■ TASK INSTRUCTIONS: Find the string "will" in the records. Copy every line it appears in.

INPUT RECORDS Start Marker

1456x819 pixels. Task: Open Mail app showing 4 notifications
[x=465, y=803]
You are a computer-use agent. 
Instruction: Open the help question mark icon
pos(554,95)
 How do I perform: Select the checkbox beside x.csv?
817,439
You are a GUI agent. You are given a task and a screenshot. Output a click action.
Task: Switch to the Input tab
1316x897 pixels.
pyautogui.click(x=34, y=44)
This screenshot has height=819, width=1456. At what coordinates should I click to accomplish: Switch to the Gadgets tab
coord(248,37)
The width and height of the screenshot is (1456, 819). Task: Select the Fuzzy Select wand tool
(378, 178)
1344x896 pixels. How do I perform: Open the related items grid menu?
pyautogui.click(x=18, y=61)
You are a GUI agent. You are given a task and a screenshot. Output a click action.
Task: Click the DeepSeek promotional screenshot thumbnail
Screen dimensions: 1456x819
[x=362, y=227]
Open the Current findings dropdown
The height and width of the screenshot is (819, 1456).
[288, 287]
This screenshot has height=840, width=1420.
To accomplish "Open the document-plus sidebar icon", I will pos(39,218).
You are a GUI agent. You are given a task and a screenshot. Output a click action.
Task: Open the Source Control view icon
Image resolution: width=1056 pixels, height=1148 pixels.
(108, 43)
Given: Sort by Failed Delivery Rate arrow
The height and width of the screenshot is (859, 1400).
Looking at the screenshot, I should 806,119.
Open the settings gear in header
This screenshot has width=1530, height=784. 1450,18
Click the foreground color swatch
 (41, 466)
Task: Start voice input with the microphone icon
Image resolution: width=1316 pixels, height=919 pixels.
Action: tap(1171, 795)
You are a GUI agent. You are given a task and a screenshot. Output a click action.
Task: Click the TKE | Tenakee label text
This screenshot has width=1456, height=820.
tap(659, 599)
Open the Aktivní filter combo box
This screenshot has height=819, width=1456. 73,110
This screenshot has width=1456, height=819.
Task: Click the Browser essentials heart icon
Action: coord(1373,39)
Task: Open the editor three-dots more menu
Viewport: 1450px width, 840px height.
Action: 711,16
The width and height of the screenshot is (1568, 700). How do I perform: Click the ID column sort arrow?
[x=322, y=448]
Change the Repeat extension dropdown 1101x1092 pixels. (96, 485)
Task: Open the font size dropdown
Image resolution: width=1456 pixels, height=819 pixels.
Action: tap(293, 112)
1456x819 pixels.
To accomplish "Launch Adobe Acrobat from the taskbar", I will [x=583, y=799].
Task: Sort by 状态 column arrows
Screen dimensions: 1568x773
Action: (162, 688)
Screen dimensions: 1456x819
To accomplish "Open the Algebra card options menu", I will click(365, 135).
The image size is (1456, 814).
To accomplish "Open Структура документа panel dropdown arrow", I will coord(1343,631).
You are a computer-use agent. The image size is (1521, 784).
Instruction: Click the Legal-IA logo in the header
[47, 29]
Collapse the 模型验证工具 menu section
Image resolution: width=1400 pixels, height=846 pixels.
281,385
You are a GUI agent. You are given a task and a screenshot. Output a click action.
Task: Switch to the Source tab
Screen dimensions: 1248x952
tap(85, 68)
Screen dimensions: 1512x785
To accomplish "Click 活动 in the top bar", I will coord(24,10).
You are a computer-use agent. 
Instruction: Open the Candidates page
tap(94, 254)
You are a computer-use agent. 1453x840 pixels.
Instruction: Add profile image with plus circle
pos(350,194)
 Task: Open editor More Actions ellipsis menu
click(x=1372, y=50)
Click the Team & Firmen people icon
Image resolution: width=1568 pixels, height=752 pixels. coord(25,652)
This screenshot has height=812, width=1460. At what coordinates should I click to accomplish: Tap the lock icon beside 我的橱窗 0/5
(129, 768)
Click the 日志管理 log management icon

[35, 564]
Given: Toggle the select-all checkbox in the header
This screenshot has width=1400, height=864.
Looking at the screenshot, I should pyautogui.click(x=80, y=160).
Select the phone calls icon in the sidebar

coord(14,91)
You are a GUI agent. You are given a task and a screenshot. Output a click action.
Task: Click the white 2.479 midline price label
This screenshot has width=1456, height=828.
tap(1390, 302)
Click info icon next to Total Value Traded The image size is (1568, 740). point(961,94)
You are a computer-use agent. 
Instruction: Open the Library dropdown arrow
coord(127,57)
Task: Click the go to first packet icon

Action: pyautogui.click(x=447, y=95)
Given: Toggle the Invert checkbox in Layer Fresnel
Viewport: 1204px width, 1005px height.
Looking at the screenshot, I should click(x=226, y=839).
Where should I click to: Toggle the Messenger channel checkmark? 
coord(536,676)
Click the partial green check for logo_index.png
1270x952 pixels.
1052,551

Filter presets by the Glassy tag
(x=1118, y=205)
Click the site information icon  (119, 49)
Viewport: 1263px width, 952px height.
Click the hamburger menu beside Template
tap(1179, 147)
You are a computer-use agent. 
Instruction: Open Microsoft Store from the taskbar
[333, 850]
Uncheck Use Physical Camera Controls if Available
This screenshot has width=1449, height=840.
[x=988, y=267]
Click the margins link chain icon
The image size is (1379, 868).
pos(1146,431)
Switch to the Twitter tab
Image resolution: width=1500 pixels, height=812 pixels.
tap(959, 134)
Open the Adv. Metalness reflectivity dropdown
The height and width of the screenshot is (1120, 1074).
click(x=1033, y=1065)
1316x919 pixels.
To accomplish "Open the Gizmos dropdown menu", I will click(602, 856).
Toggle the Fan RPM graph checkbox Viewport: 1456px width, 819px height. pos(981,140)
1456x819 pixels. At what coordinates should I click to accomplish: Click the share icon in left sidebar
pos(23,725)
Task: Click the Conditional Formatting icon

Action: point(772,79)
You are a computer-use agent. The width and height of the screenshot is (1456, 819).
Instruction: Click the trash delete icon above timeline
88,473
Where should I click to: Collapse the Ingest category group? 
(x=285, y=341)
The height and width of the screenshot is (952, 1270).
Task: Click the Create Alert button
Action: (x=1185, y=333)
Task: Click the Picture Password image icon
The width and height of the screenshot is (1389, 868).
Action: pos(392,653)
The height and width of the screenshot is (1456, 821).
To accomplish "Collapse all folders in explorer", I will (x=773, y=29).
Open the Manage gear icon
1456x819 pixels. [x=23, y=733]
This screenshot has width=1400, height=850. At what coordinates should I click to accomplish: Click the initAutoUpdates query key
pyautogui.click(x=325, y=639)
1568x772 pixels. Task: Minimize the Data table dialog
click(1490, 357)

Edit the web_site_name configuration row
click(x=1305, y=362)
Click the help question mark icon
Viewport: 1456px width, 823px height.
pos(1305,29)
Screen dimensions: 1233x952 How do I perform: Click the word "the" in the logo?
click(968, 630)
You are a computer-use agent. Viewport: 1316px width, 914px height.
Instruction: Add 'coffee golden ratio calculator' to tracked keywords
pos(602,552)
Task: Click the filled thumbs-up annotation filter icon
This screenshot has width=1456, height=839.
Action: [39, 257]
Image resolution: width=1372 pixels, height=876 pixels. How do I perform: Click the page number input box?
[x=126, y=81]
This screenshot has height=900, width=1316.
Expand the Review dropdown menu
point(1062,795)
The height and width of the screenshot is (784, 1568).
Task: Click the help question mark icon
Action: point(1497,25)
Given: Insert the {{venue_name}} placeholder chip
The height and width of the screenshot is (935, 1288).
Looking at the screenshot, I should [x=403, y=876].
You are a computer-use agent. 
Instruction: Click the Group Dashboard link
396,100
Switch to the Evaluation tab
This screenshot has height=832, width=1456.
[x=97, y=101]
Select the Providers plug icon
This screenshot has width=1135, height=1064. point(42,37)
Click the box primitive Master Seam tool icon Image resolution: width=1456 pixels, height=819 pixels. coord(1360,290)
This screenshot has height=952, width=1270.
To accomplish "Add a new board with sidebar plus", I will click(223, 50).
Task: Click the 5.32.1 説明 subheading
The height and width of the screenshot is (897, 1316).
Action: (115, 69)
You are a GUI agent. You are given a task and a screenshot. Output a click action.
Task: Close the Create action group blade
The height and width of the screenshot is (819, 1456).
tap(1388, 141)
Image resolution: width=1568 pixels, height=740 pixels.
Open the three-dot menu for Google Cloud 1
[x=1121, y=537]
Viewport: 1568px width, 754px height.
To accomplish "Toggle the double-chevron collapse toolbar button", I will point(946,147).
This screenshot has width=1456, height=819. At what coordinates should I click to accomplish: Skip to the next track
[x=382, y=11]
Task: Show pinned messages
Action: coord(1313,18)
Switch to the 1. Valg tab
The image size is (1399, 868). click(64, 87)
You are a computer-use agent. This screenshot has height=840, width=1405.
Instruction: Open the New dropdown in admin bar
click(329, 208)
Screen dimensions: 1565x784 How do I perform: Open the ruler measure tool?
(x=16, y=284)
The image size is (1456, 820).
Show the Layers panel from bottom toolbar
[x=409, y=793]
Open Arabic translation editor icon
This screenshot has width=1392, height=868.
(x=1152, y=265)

INPUT RECORDS End Marker

■ RESPONSE TO THE EXERCISE:
To accomplish "Open the document-plus sidebar icon", I will pos(39,218).
To accomplish "Launch Adobe Acrobat from the taskbar", I will [x=583, y=799].
To accomplish "Open the Algebra card options menu", I will click(365, 135).
To accomplish "Open Структура документа panel dropdown arrow", I will coord(1343,631).
To accomplish "Click 活动 in the top bar", I will coord(24,10).
To accomplish "Open the Gizmos dropdown menu", I will click(602, 856).
To accomplish "Collapse all folders in explorer", I will (x=773, y=29).
To accomplish "Add a new board with sidebar plus", I will click(223, 50).
To accomplish "Toggle the double-chevron collapse toolbar button", I will point(946,147).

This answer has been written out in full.